HMM: OpenAI promised 20% of its computing power to combat the most dangerous kind of AI—but never delivered, sources say.

OpenAI’s Superalignment team had been set up under the leadership of Ilya Sutskever, the OpenAI cofounder and former chief scientist, whose departure from the company was announced last week. Jan Leike, a longtime OpenAI researcher, co-led the team. He announced his own resignation Friday, two days after Sutskever’s departure. The company then told the remaining employees on the team—which numbered about 25 people—that it was being disbanded and that they were being reassigned within the company.

It was a swift downfall for a team whose work OpenAI had positioned less than a year earlier as vital for the company and critical for the future of civilization. Superintelligence is the idea of a future, hypothetical AI system that would be smarter than all humans combined. It is a technology that would lie even beyond the company’s stated goal of creating artificial general intelligence, or AGI—a single AI system as smart as any person.

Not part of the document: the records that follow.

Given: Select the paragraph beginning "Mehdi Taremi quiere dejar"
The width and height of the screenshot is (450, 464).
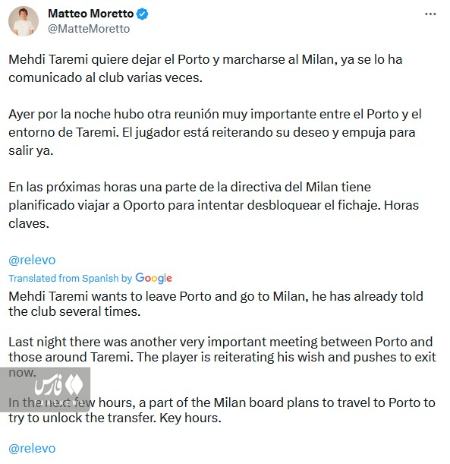Looking at the screenshot, I should [205, 69].
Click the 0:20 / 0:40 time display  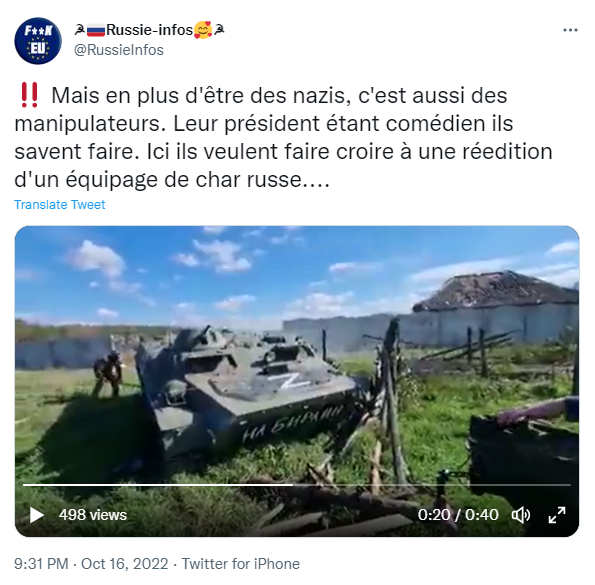[458, 515]
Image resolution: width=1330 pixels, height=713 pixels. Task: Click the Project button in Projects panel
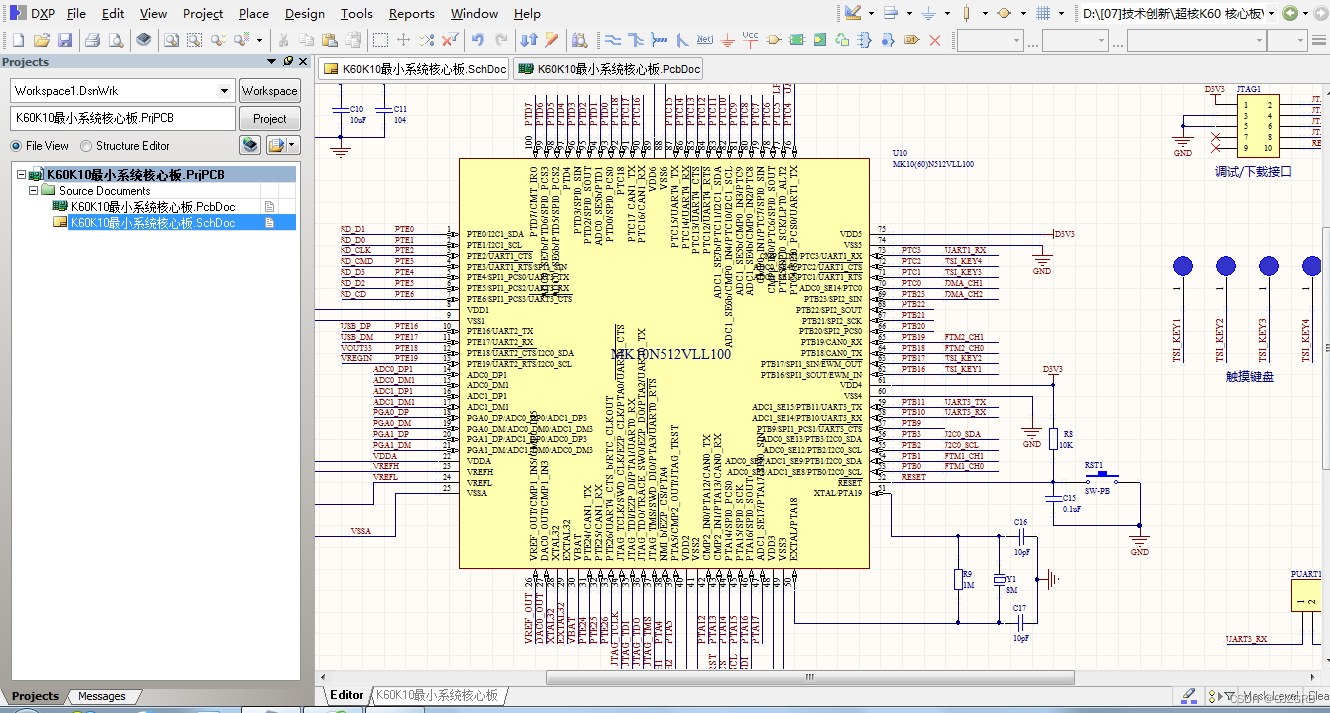click(269, 117)
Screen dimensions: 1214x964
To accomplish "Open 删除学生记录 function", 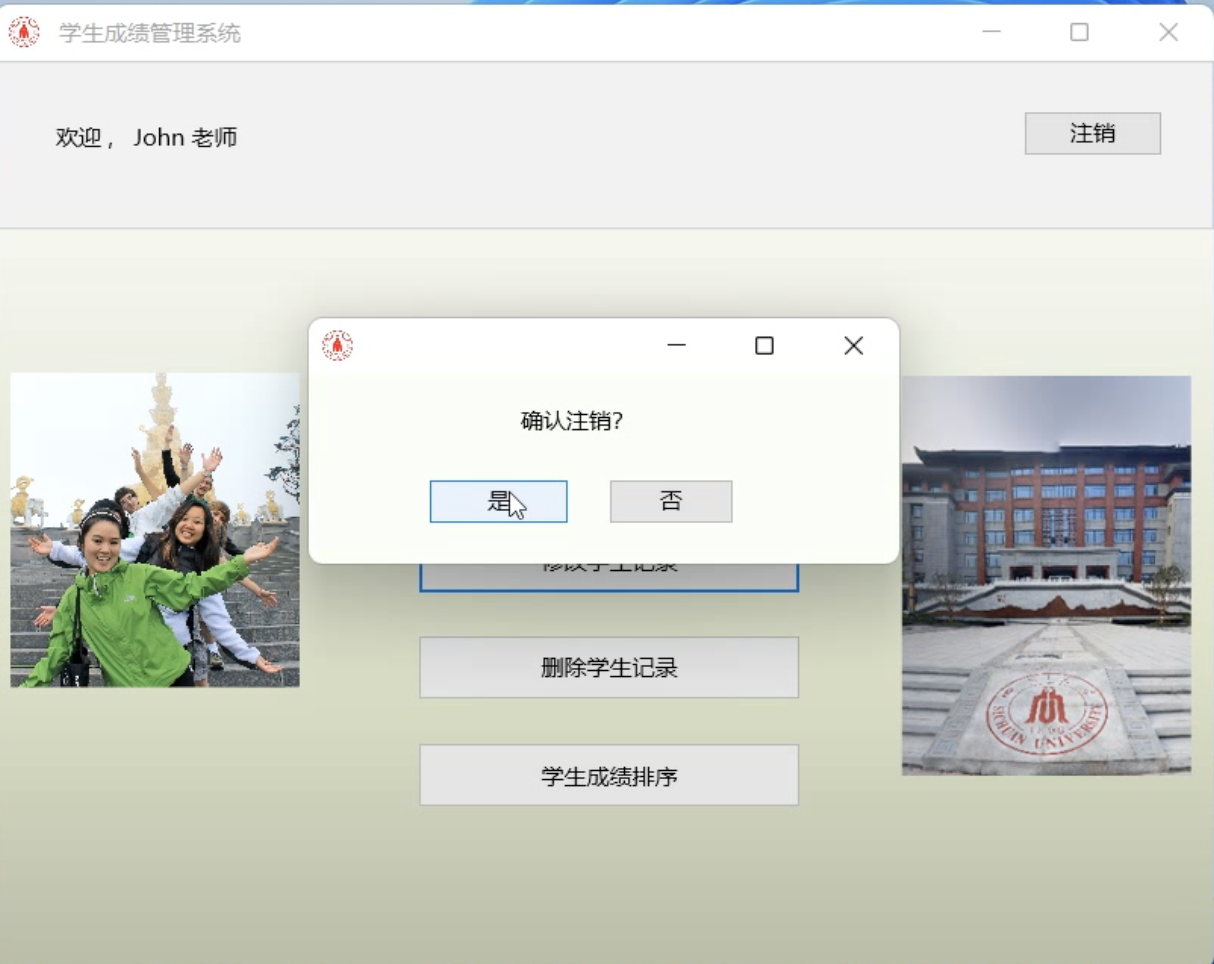I will 609,667.
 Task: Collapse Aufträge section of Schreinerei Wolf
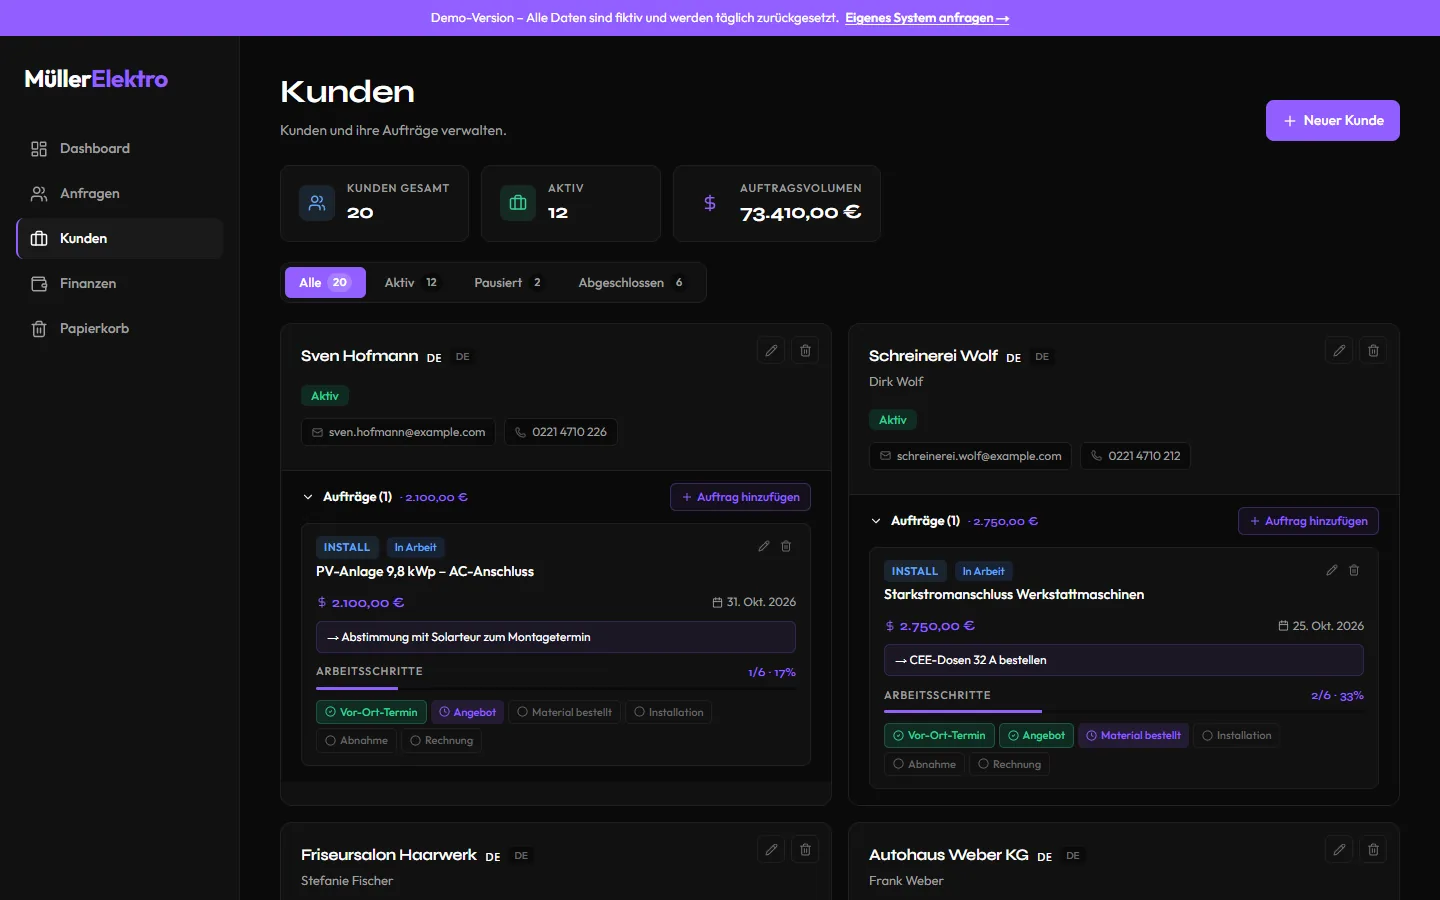coord(876,521)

Superintelligence, the company said when announcing the team, could pose an existential risk to humanity by seeking to kill or enslave people. “We don’t have a solution for steering and controlling a potentially superintelligent AI, and preventing it from going rogue,” OpenAI said in its announcement. The Superalignment team was supposed to research those solutions.

It was a task so important that the company said in its announcement that it would commit “20% of the compute we’ve secured to date over the next four years” to the effort.

So either they decided the perceived threat will never materialize, management decided they don’t care if it does, or Skynet is already in charge of OpenAI.